Waktu layar adalah waktu ikatan.Waktu layar adalah waktu ikatan. Shutterstock / Rawpixel.com

Akibatnya, lembaga penyiaran layanan publik menghadapi tantangan baru saat mereka mencoba menarik orang kembali dari pesaing online mereka. Tetapi ketika mereka secara bertahap mulai memproduksi dan menayangkan konten baru - termasuk favorit reguler - kemungkinan banyak pemirsa akan dengan senang hati melanjutkan keterlibatan lama mereka dengan program layanan publik.

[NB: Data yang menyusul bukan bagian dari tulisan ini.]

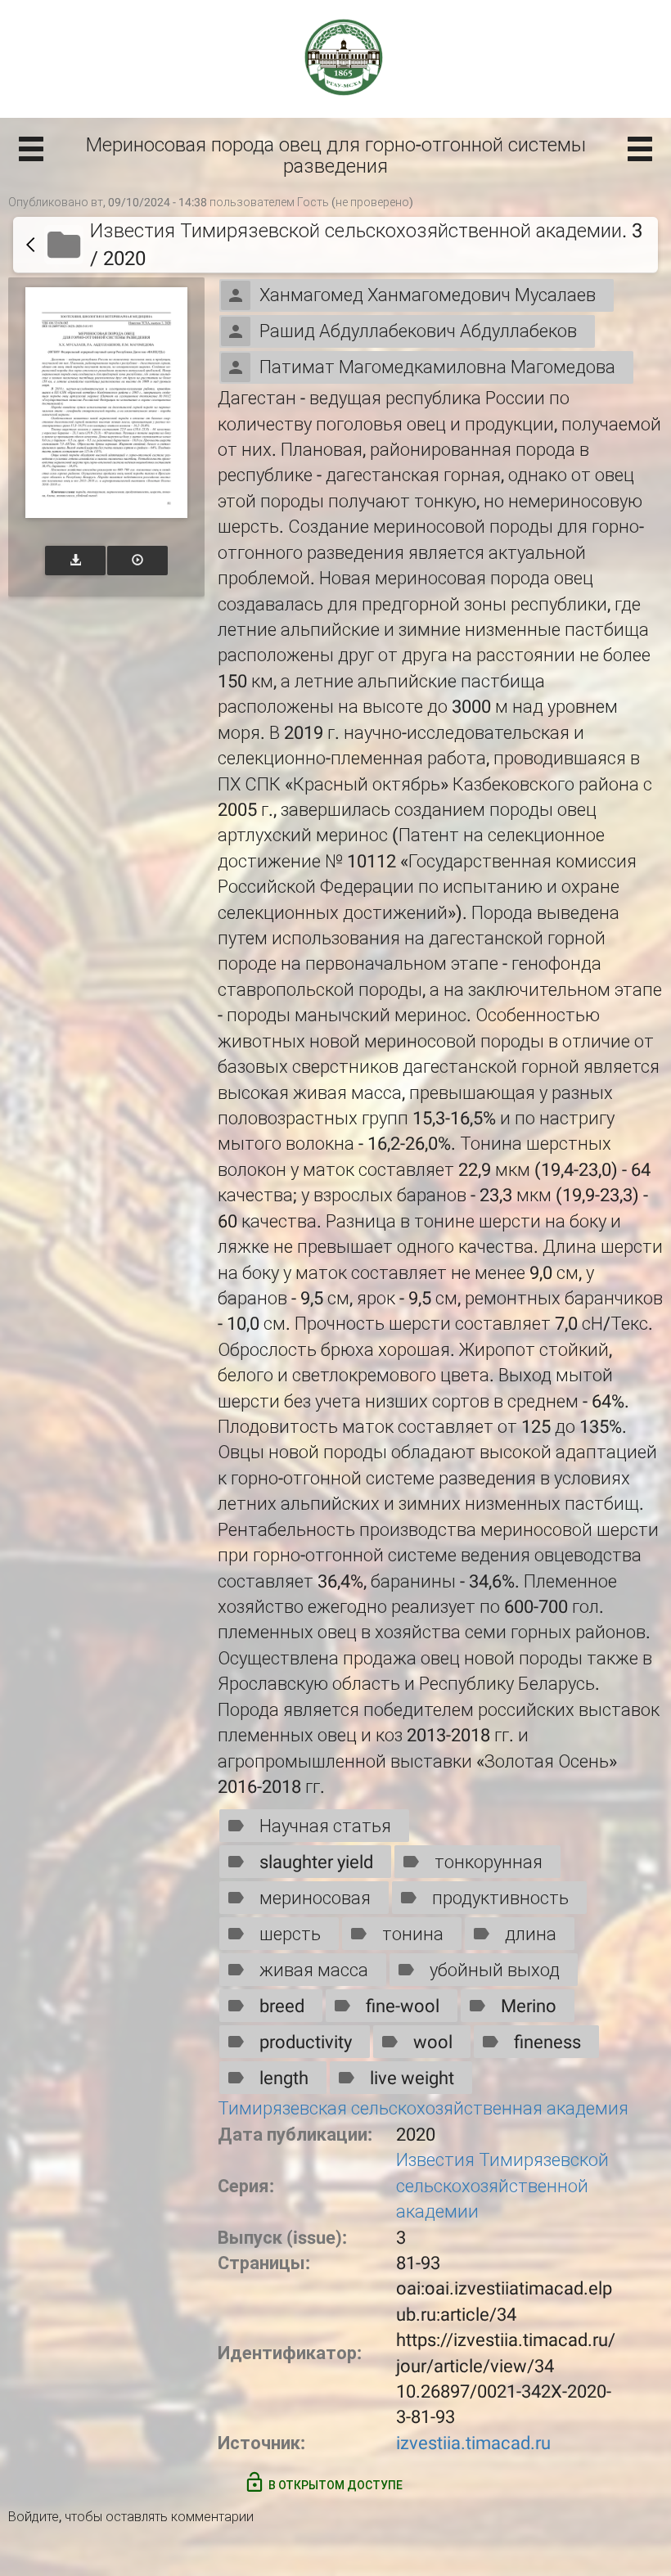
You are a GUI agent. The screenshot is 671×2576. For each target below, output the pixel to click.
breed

Namun, meskipun saluran layanan publik ini pernah menjadi "tujuan" - terkadang satu-satunya - sumber konten berkualitas bagi sebagian orang, dunia konten baru telah muncul, dan tingkat persaingannya tinggi. Studi kami menunjukkan bahwa pemirsa semakin menghargai konten TV. Mereka cenderung tidak menyalakan televisi di latar belakang atau sebagai gangguan, tetapi menggunakannya untuk memenuhi kebutuhan emosional.

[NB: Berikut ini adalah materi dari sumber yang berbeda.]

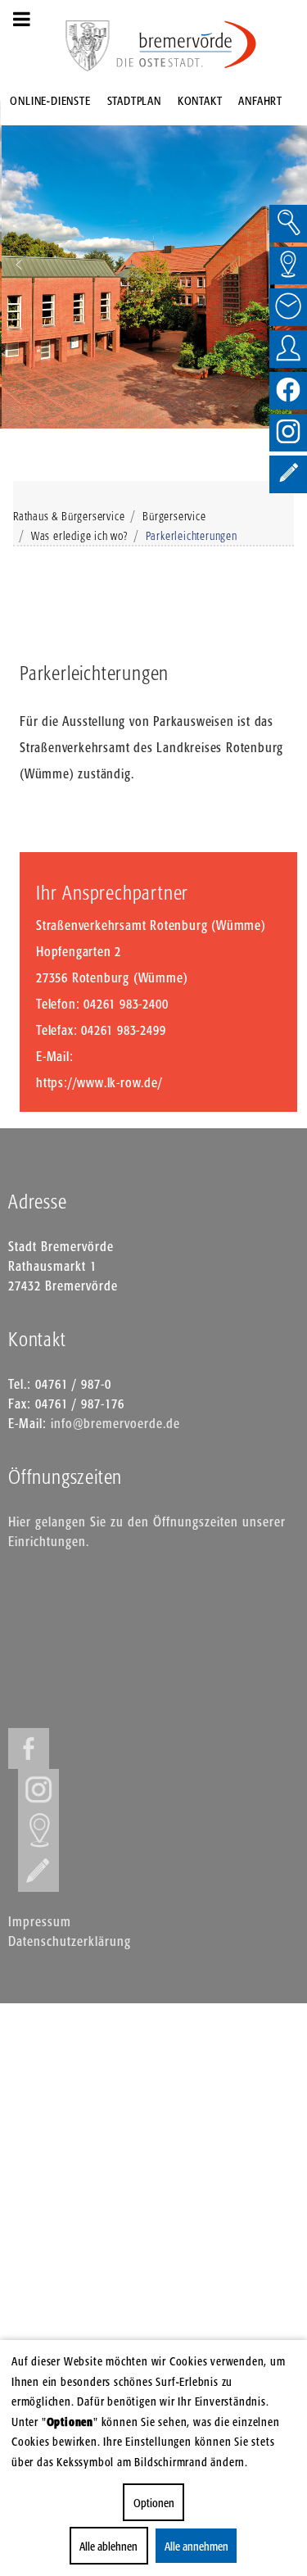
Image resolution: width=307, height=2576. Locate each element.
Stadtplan (134, 100)
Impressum (39, 1921)
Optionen (153, 2503)
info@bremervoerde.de (115, 1423)
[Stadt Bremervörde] (186, 44)
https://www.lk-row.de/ (99, 1082)
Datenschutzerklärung (69, 1941)
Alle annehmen (196, 2546)
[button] (18, 264)
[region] (153, 265)
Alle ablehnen (108, 2546)
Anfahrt (260, 100)
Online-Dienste (50, 100)
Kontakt (200, 100)
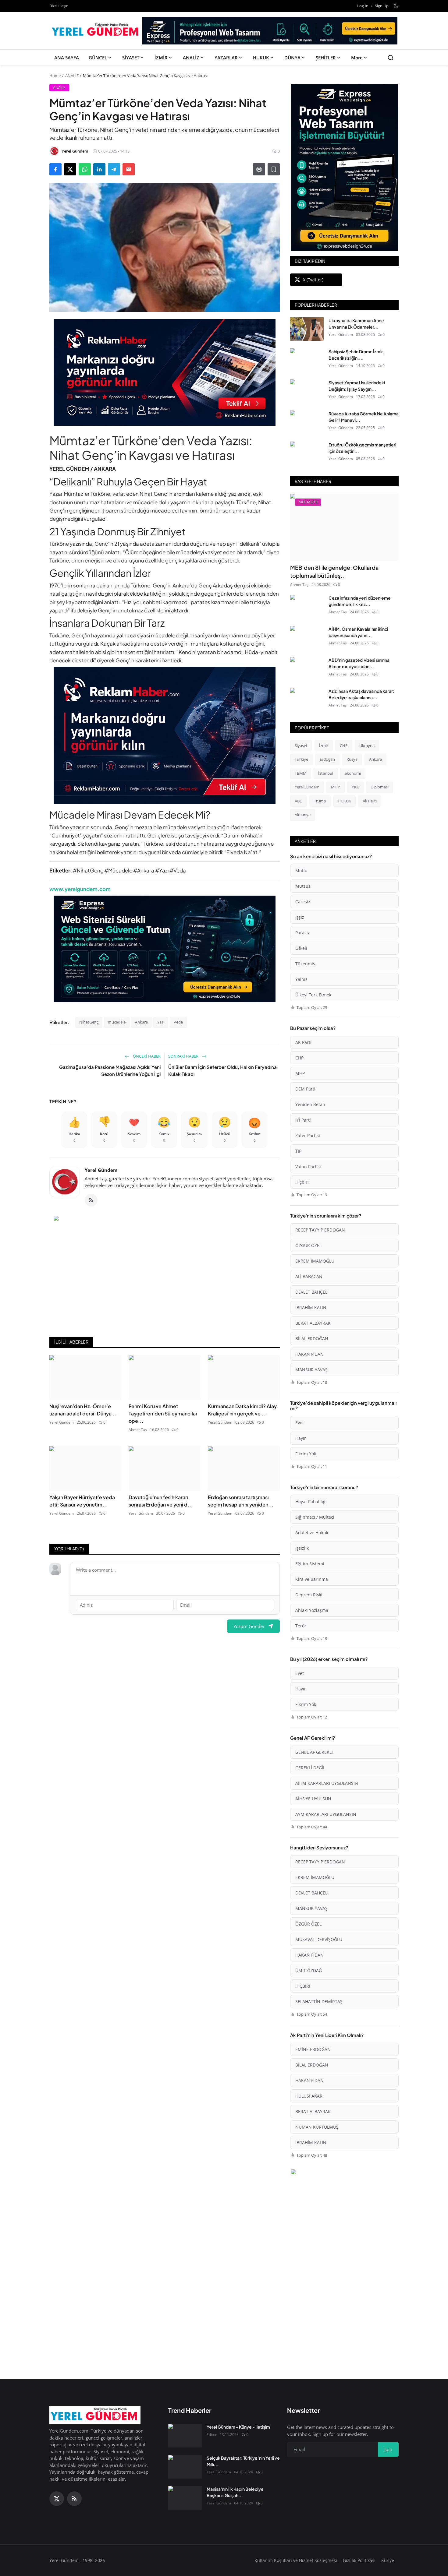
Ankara (141, 1022)
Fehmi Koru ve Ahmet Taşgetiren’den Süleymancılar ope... (163, 1413)
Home (55, 75)
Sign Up (382, 6)
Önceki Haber (146, 1056)
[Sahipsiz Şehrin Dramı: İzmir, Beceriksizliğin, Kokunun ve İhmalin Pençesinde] (307, 360)
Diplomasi (380, 787)
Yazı (160, 1022)
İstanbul (325, 773)
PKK (355, 787)
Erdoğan (327, 759)
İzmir (323, 745)
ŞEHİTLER (326, 58)
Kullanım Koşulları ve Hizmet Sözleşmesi (295, 2560)
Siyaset (301, 745)
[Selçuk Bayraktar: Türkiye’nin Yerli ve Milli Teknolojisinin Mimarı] (185, 2467)
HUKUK (261, 58)
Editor (212, 2434)
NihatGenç (88, 1022)
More (357, 58)
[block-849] (269, 33)
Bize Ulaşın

Hal ini memberi tekanan lebih besar pada konten untuk dianggap "berkualitas tinggi". Penemuan streaming online berarti peningkatan pilihan secara dramatis. Dan asosiasi kualitas yang kuat yang dulunya hampir hanya terhubung ke saluran tradisional sekarang dibagikan dengan orang-orang seperti Netflix dan Amazon Prime. Karena semakin banyak platform dan layanan yang bersaing untuk penayangan prime-time orang, kecintaan baru yang ditemukan untuk konten on-demand dapat mengubah keterlibatan penonton dengan televisi tanpa batas - tidak hanya dalam penguncian.

Tentang Penulis

Catherine Johnson, Profesor di Media dan Komunikasi, University of Huddersfield dan Lauren Dempsey, Kandidat PhD, University of Nottingham

Artikel ini diterbitkan kembali dari Percakapan di bawah lisensi Creative Commons. Membaca Artikel asli.